What are the central thematic areas?

The research covers crystal structure, band gap formation, the impact of atomic displacement under strain, and the electronic behavior of transition metal oxides.

What does the main body of the work address?

It details the theoretical background of the methods used, describes the computational simulation setup, presents the results of convergence tests, and analyzes data on band structures, PDOS, and the variation of band gaps under strain.

Which keywords characterize this work?

Key terms include CaTiO3, Density Functional Theory, Hubbard potential, band gap, and strain analysis.

How does strain affect the band gap of CaTiO3?

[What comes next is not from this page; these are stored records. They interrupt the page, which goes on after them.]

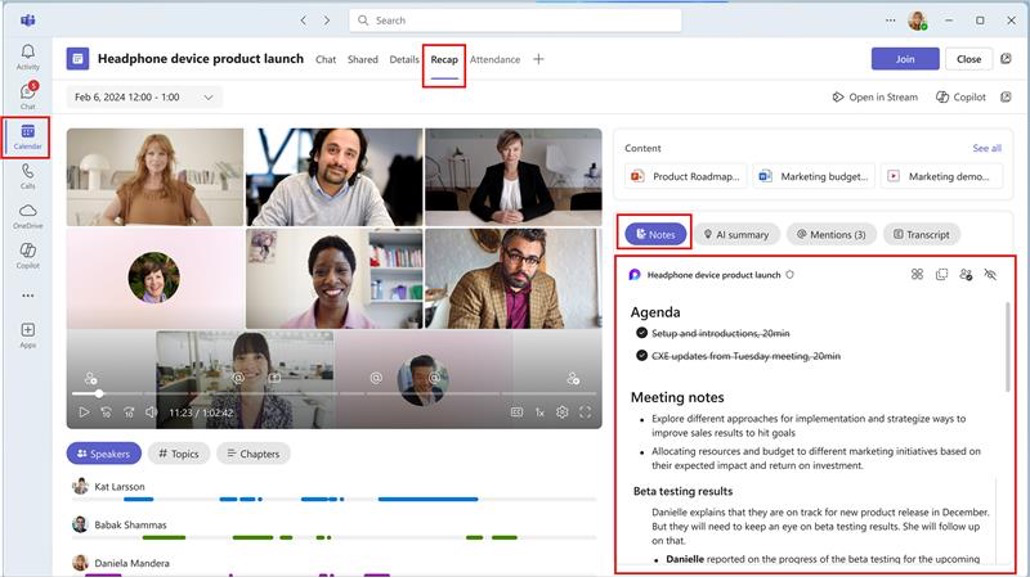The height and width of the screenshot is (578, 1030).
Task: Uncheck the Setup and introductions agenda item
Action: pyautogui.click(x=641, y=333)
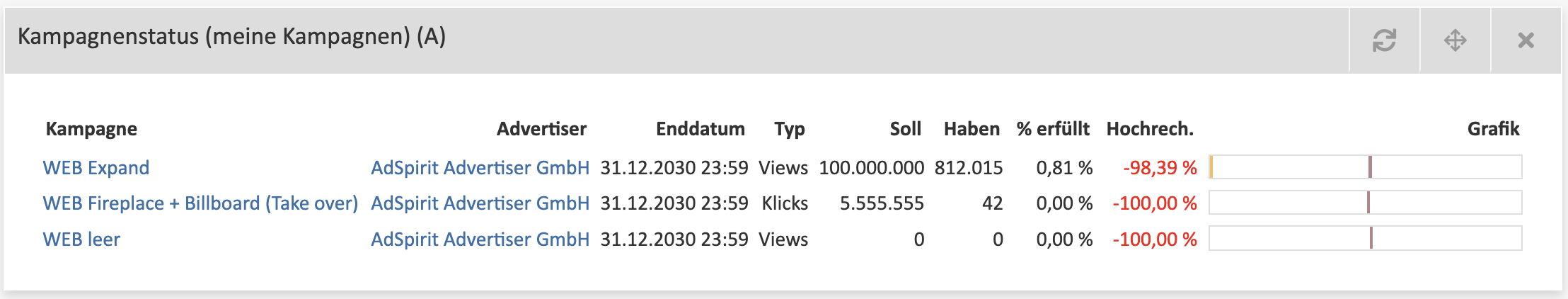The width and height of the screenshot is (1568, 299).
Task: Click the % erfüllt column header
Action: point(1053,129)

The study finds that the band gap generally increases with contraction and decreases with the expansion of the crystal lattice compared to its equilibrium value.

Why is the LDA+U method used instead of only LDA?

Standard LDA significantly underestimates the band gap of CaTiO3, predicting a semiconductor state when the material is actually an insulator; the LDA+U method is used to obtain results that are in closer agreement with experimental data.

What is the value of the Hubbard potential used in the calculations?

The study determines that a Hubbard potential (U) of 10.6 eV provides the best fit to the experimental band gap value for CaTiO3.

What is the conclusion regarding the nature of CaTiO3?

The calculations confirm that CaTiO3 acts as an indirect band gap insulator, a result correctly captured by the LDA+U method.